──────── EXTRACTED ENTRIES
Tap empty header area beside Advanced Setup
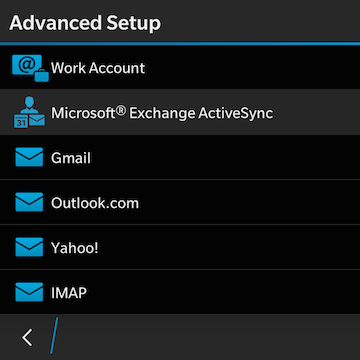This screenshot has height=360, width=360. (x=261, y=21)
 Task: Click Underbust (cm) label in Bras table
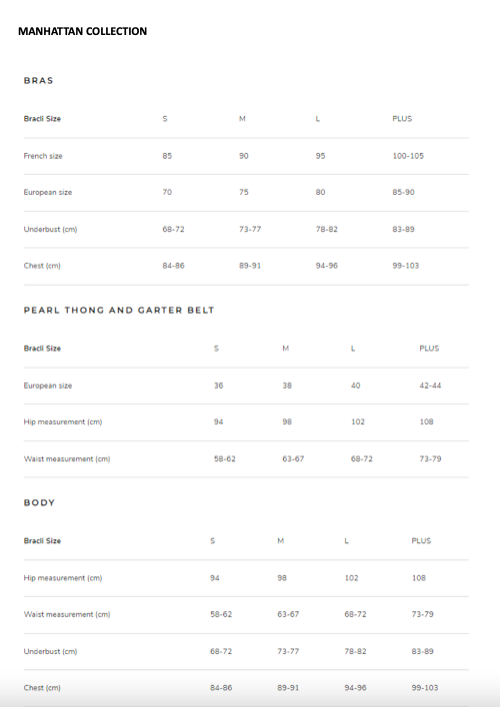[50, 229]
────────────────
──────── EXTRACTED ENTRIES
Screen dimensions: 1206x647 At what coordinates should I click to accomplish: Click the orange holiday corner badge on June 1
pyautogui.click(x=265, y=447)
────────────────
Reproduce the lines from the one containing "Screen dimensions: 1206x647" through the one containing "pyautogui.click(x=265, y=447)", both ends included.

Screen dimensions: 1206x647 At what coordinates should I click to accomplish: Click the orange holiday corner badge on June 1
pyautogui.click(x=265, y=447)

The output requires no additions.